Brent crude oil futures for March delivery settled at $74.64 per barrel on December 31, 2024, marking a 65 cent (0.88%) increase. This rise comes despite Brent crude experiencing a 3.12% decline throughout 2024, ending the year with a second consecutive annual loss. The recent uptick in price is attributed to a combination of factors, including expanding Chinese manufacturing activity and Nigeria’s plans to increase oil output in the coming year. However, the outlook for oil prices in 2025 remains cautious, with analysts predicting that weak demand from China and rising global supplies could keep prices constrained around $70 per barrel.
Key Insights:
- Positive Short-Term Trend: Brent crude has seen an upward trend in recent trading sessions, with the latest settlement marking the highest value since November 22, 2024. This suggests a possible shift in market sentiment, at least in the short term.
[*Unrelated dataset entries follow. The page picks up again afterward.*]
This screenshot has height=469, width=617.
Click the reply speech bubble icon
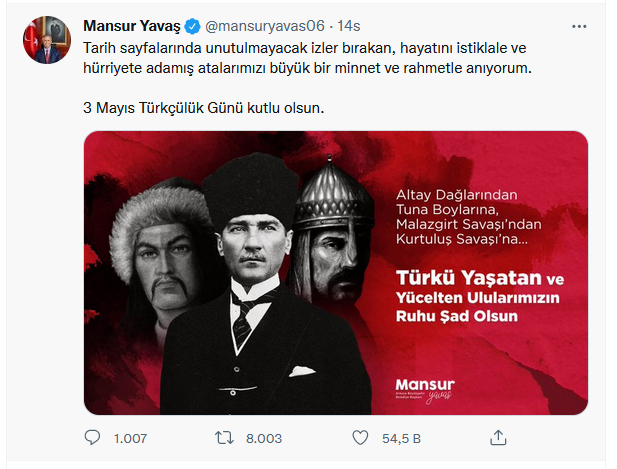point(93,438)
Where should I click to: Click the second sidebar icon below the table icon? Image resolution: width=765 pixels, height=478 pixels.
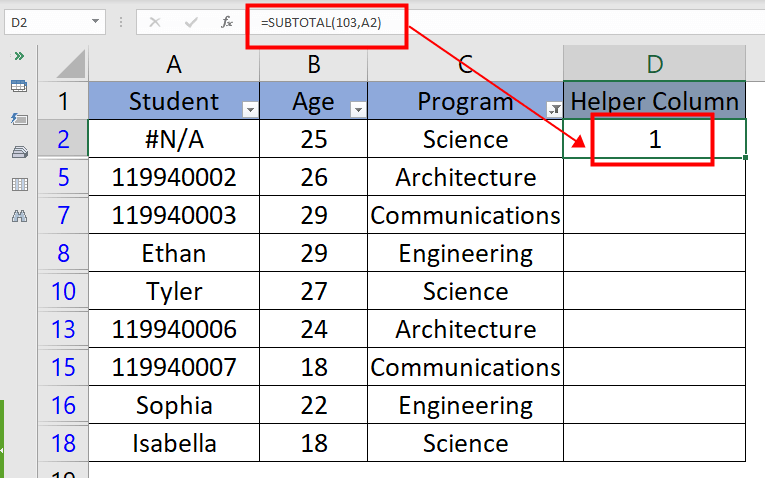tap(18, 119)
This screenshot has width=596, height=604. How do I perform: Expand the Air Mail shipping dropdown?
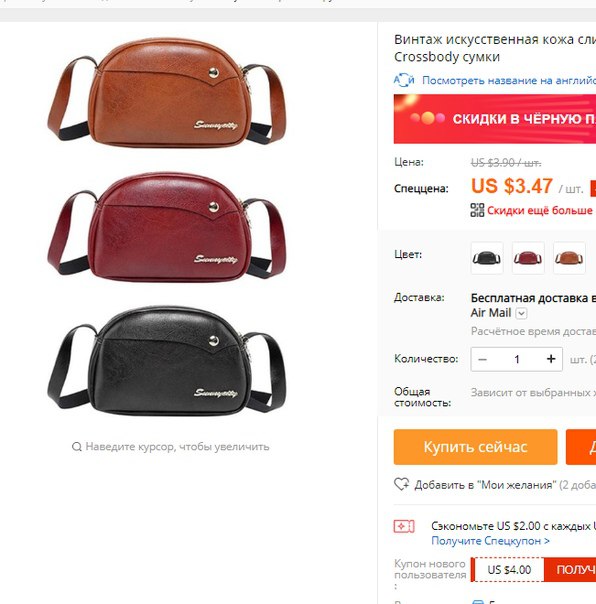click(521, 313)
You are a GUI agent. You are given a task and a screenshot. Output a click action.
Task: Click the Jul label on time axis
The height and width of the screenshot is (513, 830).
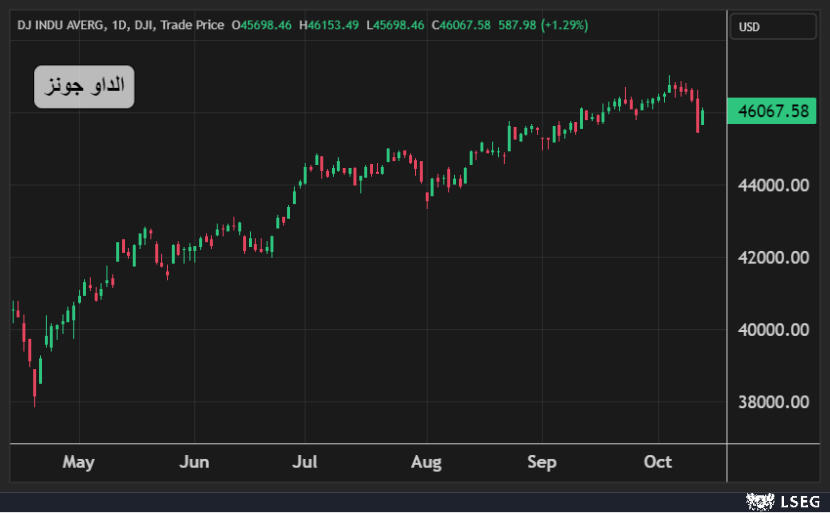click(x=304, y=462)
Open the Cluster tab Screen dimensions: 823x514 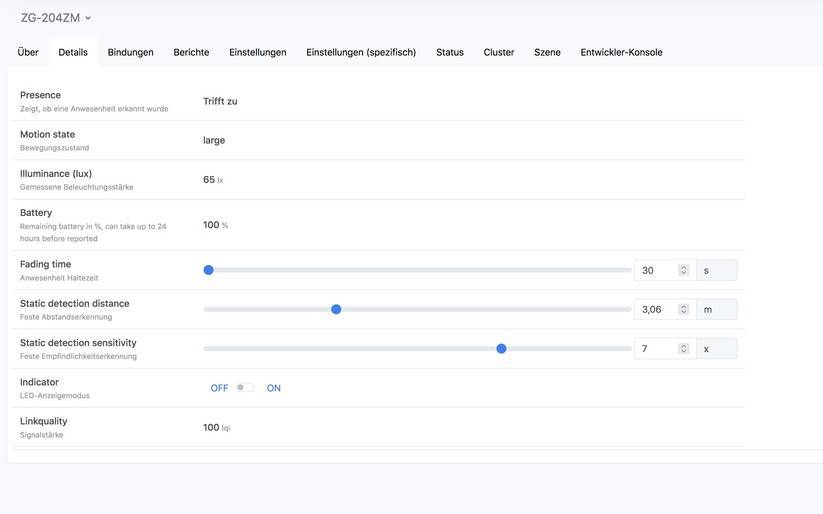point(498,52)
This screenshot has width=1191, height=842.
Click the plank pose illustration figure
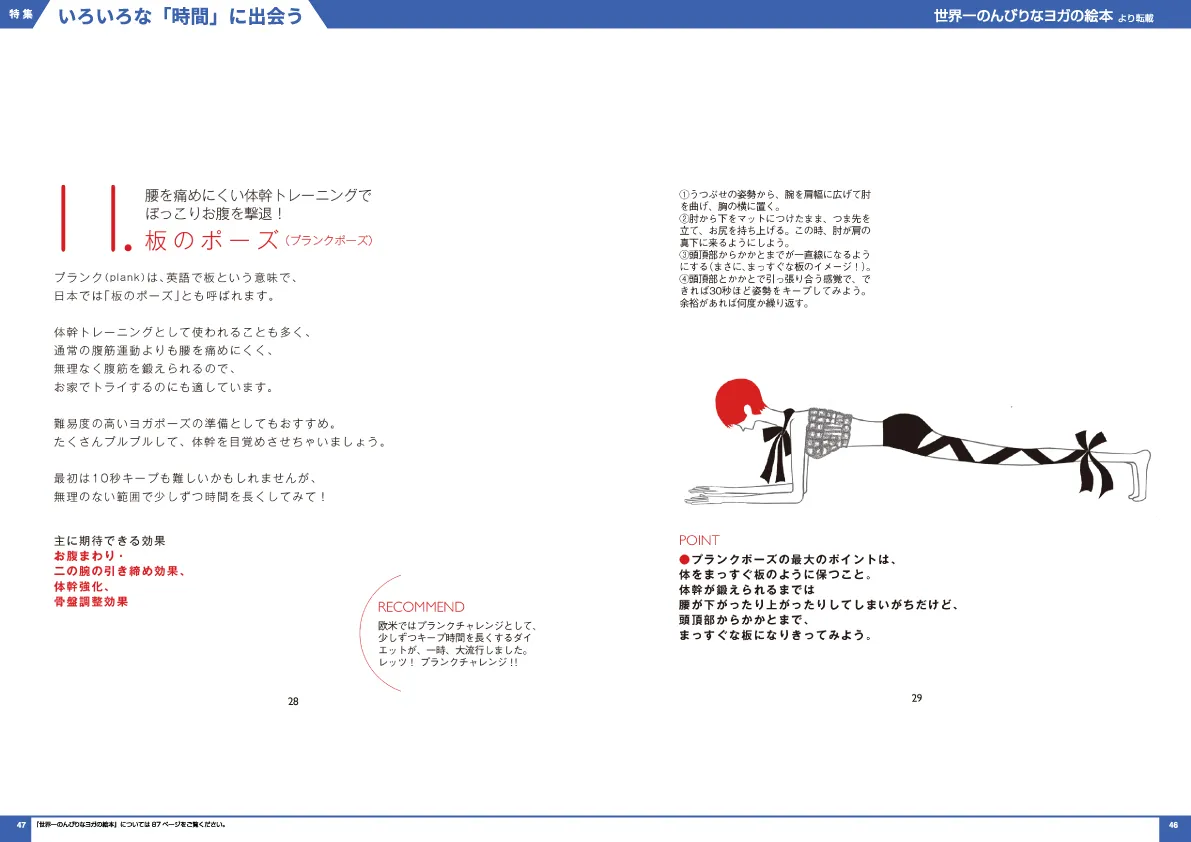920,440
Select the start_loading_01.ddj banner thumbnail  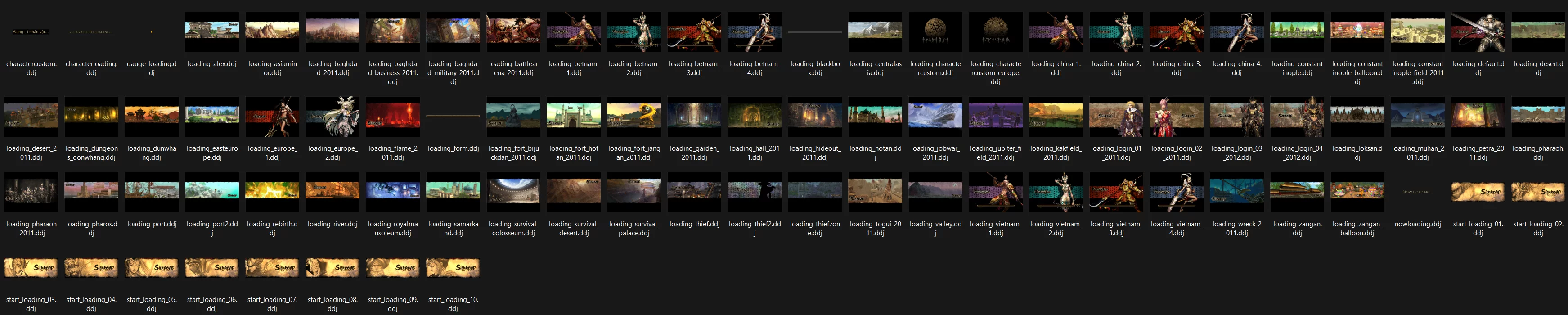click(x=1477, y=192)
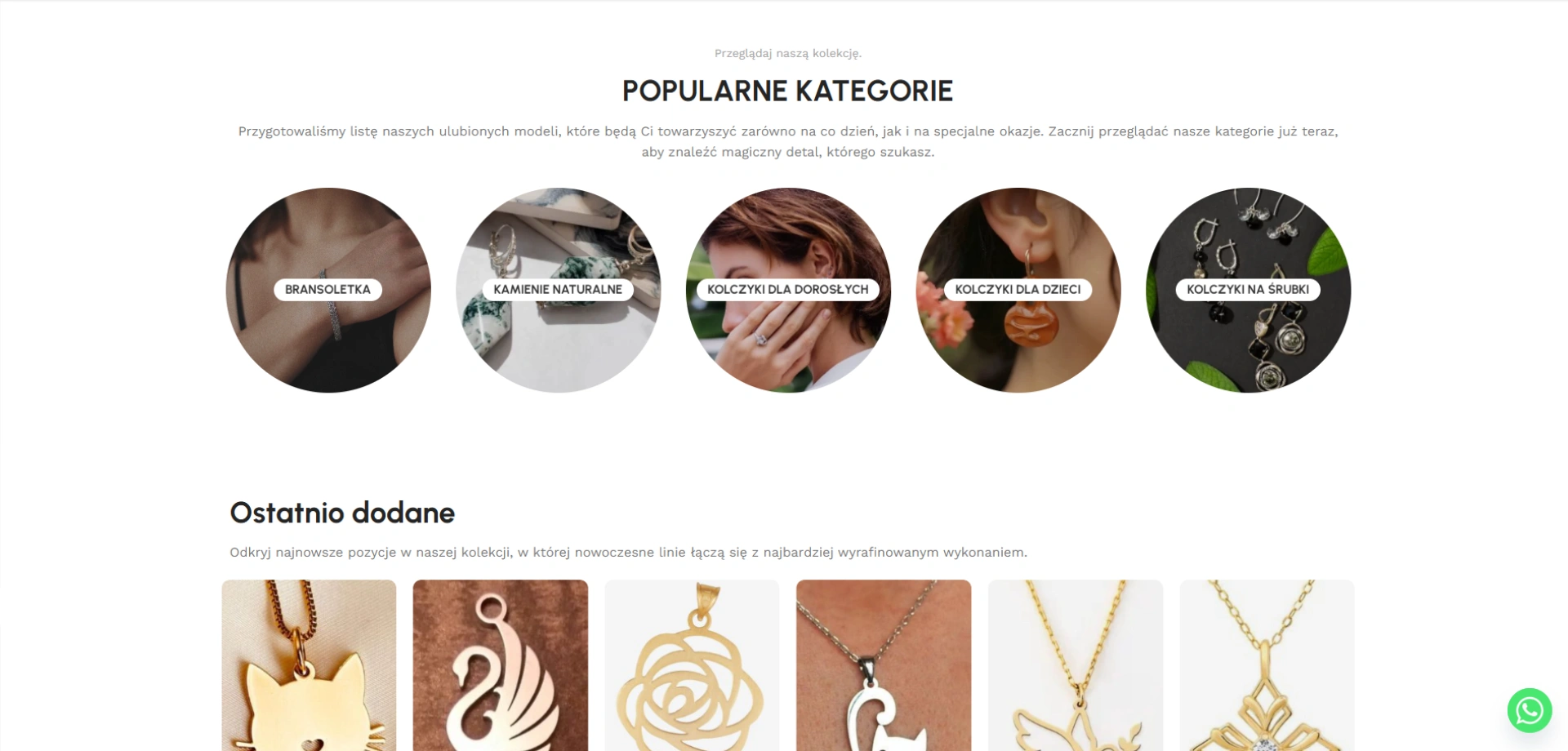View the gold rose pendant product
Image resolution: width=1568 pixels, height=751 pixels.
point(692,665)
- Chinese Manufacturing Growth: Data indicating an expansion in Chinese manufacturing activity has provided support for oil prices, as China is a major consumer of crude oil.
- Global Supply Concerns: Nigeria’s plans to increase oil output could contribute to rising global supplies, potentially putting downward pressure on prices.
- Demand Outlook: The International Energy Agency (IEA) has cut its oil demand growth expectations for 2024 and 2025, citing a weaker demand outlook in China. This suggests that the demand side may not be strong enough to sustain significant price increases.
Investment Implications:
- Cautious Optimism: The recent price increase offers a glimmer of hope for oil investors, but caution is still warranted. The overall trend for Brent crude in 2024 has been downward, and the outlook for 2025 remains uncertain.
- Monitor Demand Signals: Investors should closely monitor demand signals from China, as this will be a key driver of oil prices in the coming months.
- Diversification: Given the volatility in the oil market, investors should maintain a diversified portfolio and not overexpose themselves to oil-related assets.
- Consider Hedging Strategies: For investors with significant exposure to oil, hedging strategies may be appropriate to mitigate potential downside risks.